## CONJUNTO DE EXERCÍCIOS:
[1] Devolva o trecho do texto sobre a cunha entre "Evidentemente que a" e "literalmente, como corrupção.", inclusive.
[2] Indique se cada afirmação concorda com o texto sobre a cunha, respondendo sim ou não e citando as palavras decisivas do texto: (a) mais de 95% das empresas portuguesas são familiares ou de amigos; (b) as sociedades anónimas são a forma empresarial da tradição portuguesa; (c) os protestantes procuram chegar à Verdade por interposta pessoa.

## TEXTO DE ORIGEM:
>>>

10 novembro 2013

a cunha

Eu gostaria agora de voltar ao meu post anterior para explorar alguns temas económicos relacionados com esta diferença entre católicos e protestantes para chegar à Verdade (Deus). Os protestantes procuram chegar à Verdade de forma directa. Os católicos procuram chegar lá de forma indirecta, por interposta pessoa.

Evidentemente que a primeira instituição que daqui resulta para a economia do catolicismo é a cunha - uma instituição que é vista no mundo protestante como batota, jogo sujo, senão mesmo, e literalmente, como corrupção.

É preciso, porém, distinguir. Se eu possuir uma empresa familiar e decidir empregar o filho de um amigo, que me meteu uma cunha, em lugar de qualquer outra pessoa que possa existir no mercado,  ainda que melhor, eu não estou a prejudicar ninguém, excepto eventualmente a mim próprio. É uma prova ou uma retribuição de amizade (amor ao próximo em sentido lato, um dos valores mais altos do catolicismo, e que o protestantismo deprecia), e não se trata de qualquer batota, jogo sujo, menos ainda de corrupção. E, dentro de condições aproximadas,  é perfeitamente racional que o faça porque, se hoje é o meu amigo a precisar de mim, amanhã poderei ser eu a precisar dele, ao passo que empregando um estranho, eu não posso esperar nada dele a este respeito.

Se o fizer como gestor de uma sociedade anónima, ou director de um serviço público com autonomia financeira e de recrutamento de pessoal, aí o caso já é diferente. Aí os accionistas, num caso, os cidadãos-contribuintes no outro, saem lesados por eu contratar o filho do meu amigo, em lugar do melhor candidato ao lugar, supondo condições idênticas de salário.

O ponto é que as sociedades anónimas não são a forma empresarial da nossa tradição - são uma forma empresarial da tradição protestante e constituem, por isso, excepções entre nós. A forma empresarial da nossa tradição é a empresa familiar (mais de 95% das empresas portuguesas são familiares ou de amigos). Nem um Estado que concede autonomia aos seus serviços pertence à nossa tradição - o estado descentralizado é uma tradição protestante. A nossa tradição é a de um Estado altamente centralizado.

Agora, se nós descentralizarmos o nosso Estado, dando autonomia a certos serviços, aos fundos autónomos, às empresas públicas, às Câmaras Municipais, etc.,  não nos poderemos depois queixar que a breve trecho elas estejam pejadas de amigos, de filhos dos amigos, e de correligionários - e depois digamos que há muita corrupção no país. Mas o problema não está em os portugueses serem inerentemente corruptos, está em que estão a viver com instituições que não pertencem à sua tradição - neste caso a descentralização administrativa e financeira.

<<<

## INFORMAÇÃO APRESENTADA:

>>>

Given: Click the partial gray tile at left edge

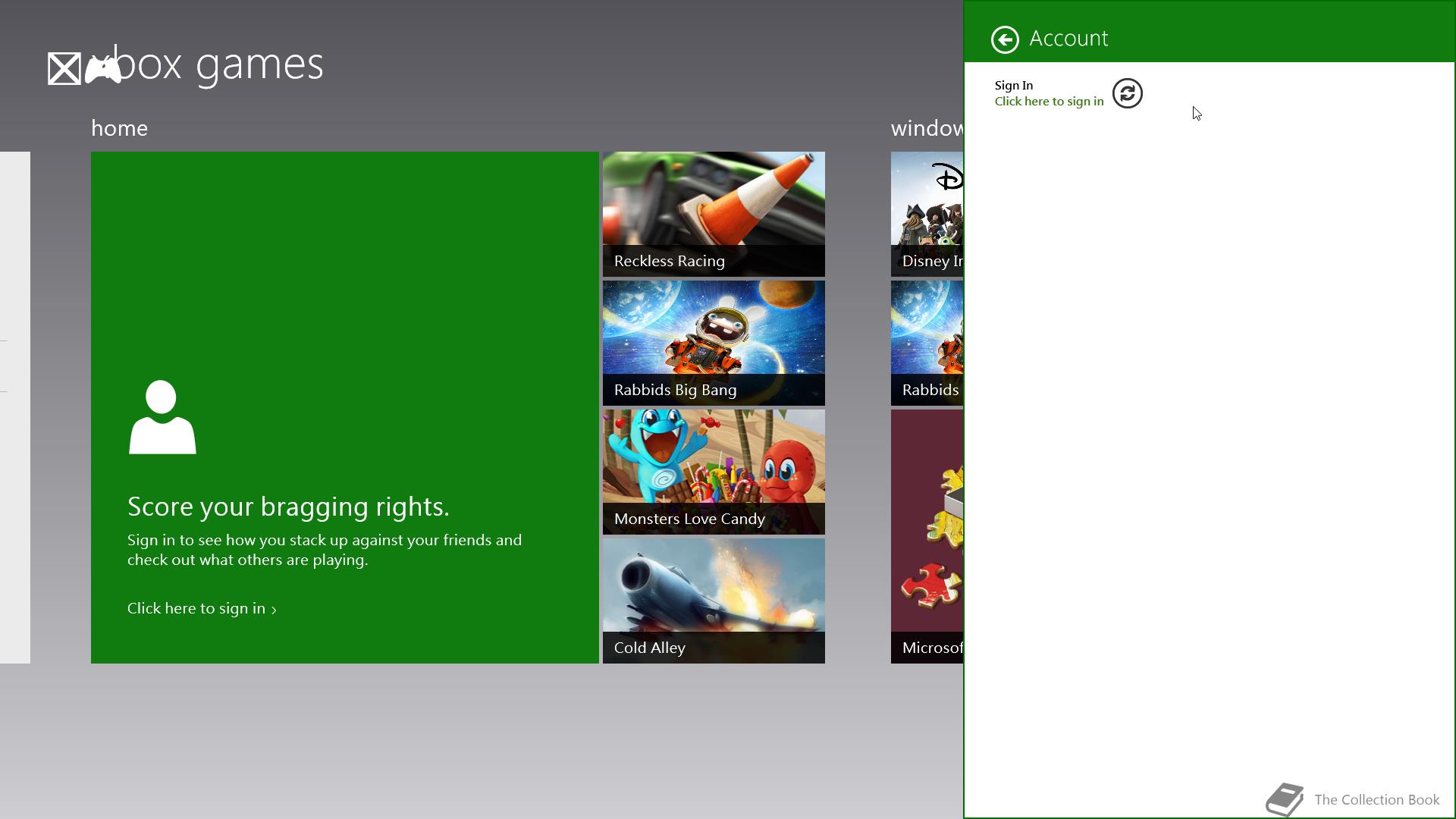Looking at the screenshot, I should coord(14,407).
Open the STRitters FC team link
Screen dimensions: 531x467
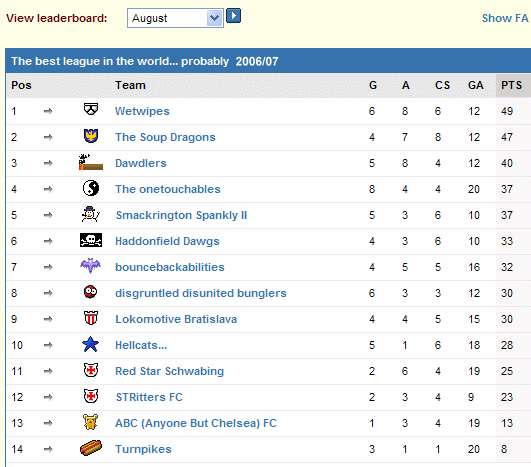coord(149,397)
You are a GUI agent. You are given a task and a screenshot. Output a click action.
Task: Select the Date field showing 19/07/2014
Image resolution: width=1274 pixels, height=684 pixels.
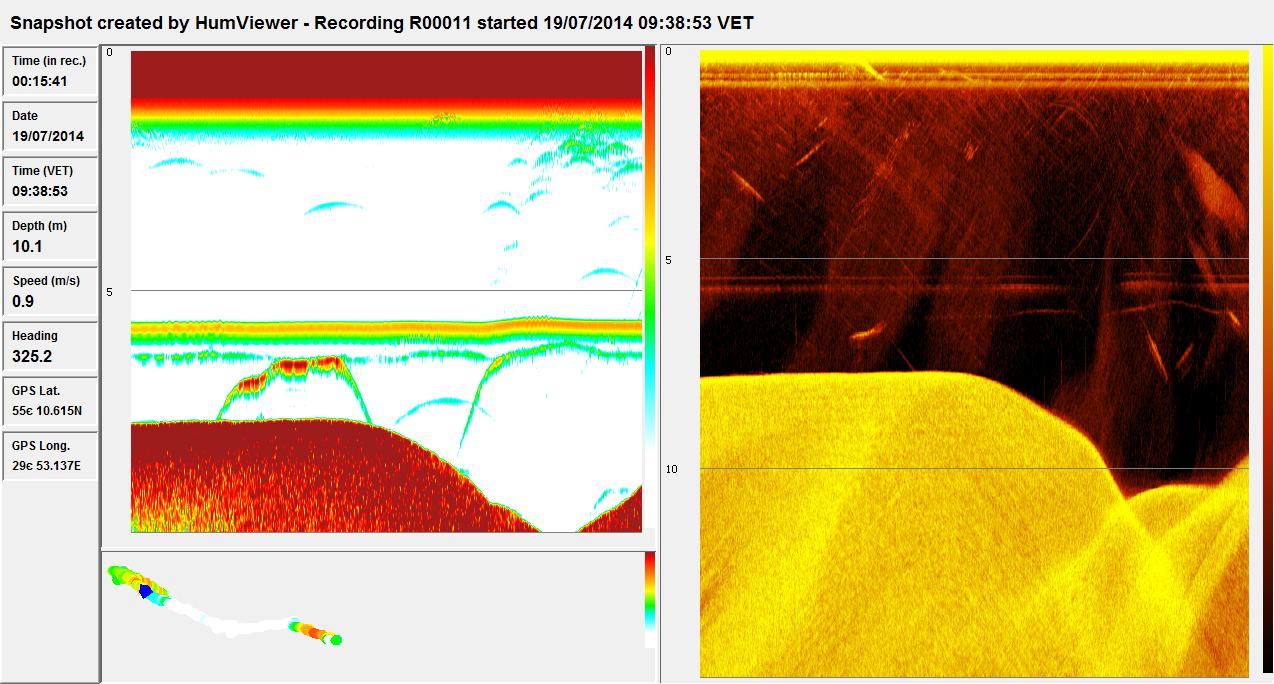click(50, 126)
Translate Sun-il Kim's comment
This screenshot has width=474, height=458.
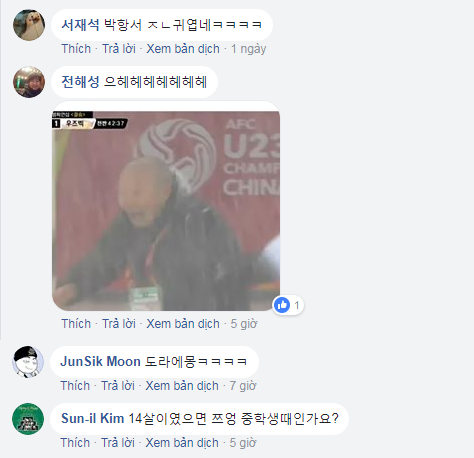[182, 443]
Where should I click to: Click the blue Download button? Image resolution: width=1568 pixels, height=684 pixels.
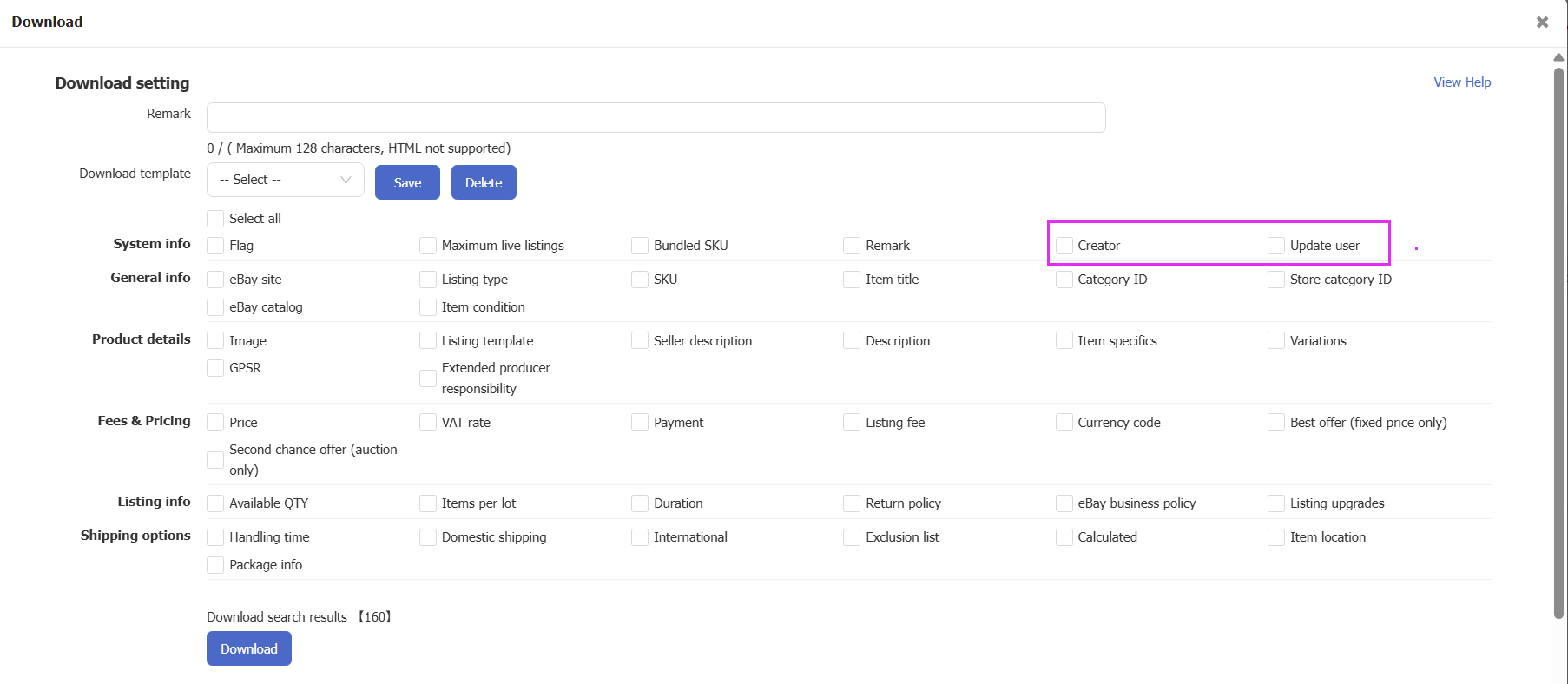click(249, 648)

<<<

## RESPOSTAS:
[1]
Evidentemente que a primeira instituição que daqui resulta para a economia do catolicismo é a cunha - uma instituição que é vista no mundo protestante como batota, jogo sujo, senão mesmo, e literalmente, como corrupção.

[2]
(a) Sim: "mais de 95% das empresas portuguesas são familiares ou de amigos".
(b) Não: "as sociedades anónimas não são a forma empresarial da nossa tradição".
(c) Não: "Os protestantes procuram chegar à Verdade de forma directa."